### Source records ###
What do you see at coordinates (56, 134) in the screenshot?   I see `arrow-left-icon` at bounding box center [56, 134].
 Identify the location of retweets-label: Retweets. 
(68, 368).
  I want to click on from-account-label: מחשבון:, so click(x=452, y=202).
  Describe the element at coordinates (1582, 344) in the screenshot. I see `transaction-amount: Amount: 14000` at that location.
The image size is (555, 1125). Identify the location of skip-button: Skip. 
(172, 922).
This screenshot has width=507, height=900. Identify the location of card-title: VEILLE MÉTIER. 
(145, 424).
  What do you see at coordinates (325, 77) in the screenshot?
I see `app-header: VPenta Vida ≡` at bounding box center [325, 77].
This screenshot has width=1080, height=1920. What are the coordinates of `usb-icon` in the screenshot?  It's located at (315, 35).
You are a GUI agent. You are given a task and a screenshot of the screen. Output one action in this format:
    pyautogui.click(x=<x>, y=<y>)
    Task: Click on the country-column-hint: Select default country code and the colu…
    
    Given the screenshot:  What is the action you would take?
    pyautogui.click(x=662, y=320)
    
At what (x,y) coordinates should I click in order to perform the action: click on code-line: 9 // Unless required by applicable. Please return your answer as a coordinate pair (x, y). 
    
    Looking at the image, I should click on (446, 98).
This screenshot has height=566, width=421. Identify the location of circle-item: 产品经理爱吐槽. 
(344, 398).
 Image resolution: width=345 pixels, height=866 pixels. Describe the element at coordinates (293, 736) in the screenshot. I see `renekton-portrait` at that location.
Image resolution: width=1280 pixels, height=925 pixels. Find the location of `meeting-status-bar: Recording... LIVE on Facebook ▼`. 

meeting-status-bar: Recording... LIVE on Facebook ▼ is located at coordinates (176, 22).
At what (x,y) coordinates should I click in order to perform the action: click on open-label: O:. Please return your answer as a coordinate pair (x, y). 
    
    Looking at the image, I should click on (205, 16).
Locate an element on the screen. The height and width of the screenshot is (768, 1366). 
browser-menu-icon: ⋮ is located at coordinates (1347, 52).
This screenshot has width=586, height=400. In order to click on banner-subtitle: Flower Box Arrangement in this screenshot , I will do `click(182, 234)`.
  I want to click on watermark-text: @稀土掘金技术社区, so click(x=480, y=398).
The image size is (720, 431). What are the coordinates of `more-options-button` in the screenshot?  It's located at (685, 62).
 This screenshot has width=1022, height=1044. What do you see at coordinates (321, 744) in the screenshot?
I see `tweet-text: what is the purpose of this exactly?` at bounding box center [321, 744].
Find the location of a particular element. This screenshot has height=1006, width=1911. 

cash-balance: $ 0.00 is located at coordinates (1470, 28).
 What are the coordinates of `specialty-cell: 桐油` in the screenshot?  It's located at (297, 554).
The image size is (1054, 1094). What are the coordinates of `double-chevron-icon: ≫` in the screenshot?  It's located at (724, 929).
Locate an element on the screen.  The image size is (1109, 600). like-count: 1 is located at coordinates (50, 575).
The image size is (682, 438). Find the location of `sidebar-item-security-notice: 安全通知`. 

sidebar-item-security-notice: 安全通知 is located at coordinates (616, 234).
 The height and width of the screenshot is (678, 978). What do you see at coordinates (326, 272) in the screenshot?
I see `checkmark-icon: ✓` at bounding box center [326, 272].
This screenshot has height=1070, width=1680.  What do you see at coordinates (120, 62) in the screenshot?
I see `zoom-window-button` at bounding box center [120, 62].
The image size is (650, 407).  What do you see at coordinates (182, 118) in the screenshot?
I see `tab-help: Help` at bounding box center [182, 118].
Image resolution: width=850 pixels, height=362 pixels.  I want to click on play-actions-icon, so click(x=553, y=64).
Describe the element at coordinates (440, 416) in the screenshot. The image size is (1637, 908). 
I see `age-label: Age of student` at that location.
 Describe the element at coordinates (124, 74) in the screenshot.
###
* **Exercise directions**: Retype all of the entries above word for word, changing nothing.

* **Output for this exercise**:
What do you see at coordinates (56, 134) in the screenshot?   I see `arrow-left-icon` at bounding box center [56, 134].
 Identify the location of retweets-label: Retweets. 
(68, 368).
  I want to click on from-account-label: מחשבון:, so click(x=452, y=202).
  Describe the element at coordinates (1582, 344) in the screenshot. I see `transaction-amount: Amount: 14000` at that location.
The image size is (555, 1125). Identify the location of skip-button: Skip. 
(172, 922).
This screenshot has width=507, height=900. Identify the location of card-title: VEILLE MÉTIER. 
(145, 424).
  What do you see at coordinates (325, 77) in the screenshot?
I see `app-header: VPenta Vida ≡` at bounding box center [325, 77].
This screenshot has width=1080, height=1920. What are the coordinates of `usb-icon` in the screenshot?  It's located at (315, 35).
You are a GUI agent. You are given a task and a screenshot of the screen. Output one action in this format:
    pyautogui.click(x=<x>, y=<y>)
    Task: Click on the country-column-hint: Select default country code and the colu…
    
    Given the screenshot:  What is the action you would take?
    pyautogui.click(x=662, y=320)
    
At what (x,y) coordinates should I click in order to perform the action: click on code-line: 9 // Unless required by applicable. Please return your answer as a coordinate pair (x, y). 
    
    Looking at the image, I should click on (446, 98).
This screenshot has height=566, width=421. Identify the location of circle-item: 产品经理爱吐槽. 
(344, 398).
 Image resolution: width=345 pixels, height=866 pixels. Describe the element at coordinates (293, 736) in the screenshot. I see `renekton-portrait` at that location.
Image resolution: width=1280 pixels, height=925 pixels. Find the location of `meeting-status-bar: Recording... LIVE on Facebook ▼`. 

meeting-status-bar: Recording... LIVE on Facebook ▼ is located at coordinates (176, 22).
At what (x,y) coordinates should I click in order to perform the action: click on open-label: O:. Please return your answer as a coordinate pair (x, y). 
    
    Looking at the image, I should click on (205, 16).
Locate an element on the screen. The height and width of the screenshot is (768, 1366). 
browser-menu-icon: ⋮ is located at coordinates (1347, 52).
This screenshot has width=586, height=400. In order to click on banner-subtitle: Flower Box Arrangement in this screenshot , I will do `click(182, 234)`.
  I want to click on watermark-text: @稀土掘金技术社区, so click(x=480, y=398).
The image size is (720, 431). What are the coordinates of `more-options-button` in the screenshot?  It's located at (685, 62).
 This screenshot has width=1022, height=1044. What do you see at coordinates (321, 744) in the screenshot?
I see `tweet-text: what is the purpose of this exactly?` at bounding box center [321, 744].
Find the location of a particular element. This screenshot has height=1006, width=1911. 

cash-balance: $ 0.00 is located at coordinates (1470, 28).
 What are the coordinates of `specialty-cell: 桐油` in the screenshot?  It's located at (297, 554).
The image size is (1054, 1094). What are the coordinates of `double-chevron-icon: ≫` in the screenshot?  It's located at (724, 929).
Locate an element on the screen.  The image size is (1109, 600). like-count: 1 is located at coordinates (50, 575).
The image size is (682, 438). Find the location of `sidebar-item-security-notice: 安全通知`. 

sidebar-item-security-notice: 安全通知 is located at coordinates (616, 234).
 The height and width of the screenshot is (678, 978). What do you see at coordinates (326, 272) in the screenshot?
I see `checkmark-icon: ✓` at bounding box center [326, 272].
This screenshot has height=1070, width=1680.  What do you see at coordinates (120, 62) in the screenshot?
I see `zoom-window-button` at bounding box center [120, 62].
The image size is (650, 407).  What do you see at coordinates (182, 118) in the screenshot?
I see `tab-help: Help` at bounding box center [182, 118].
Image resolution: width=850 pixels, height=362 pixels.  I want to click on play-actions-icon, so click(x=553, y=64).
Describe the element at coordinates (440, 416) in the screenshot. The image size is (1637, 908). 
I see `age-label: Age of student` at that location.
 Describe the element at coordinates (124, 74) in the screenshot.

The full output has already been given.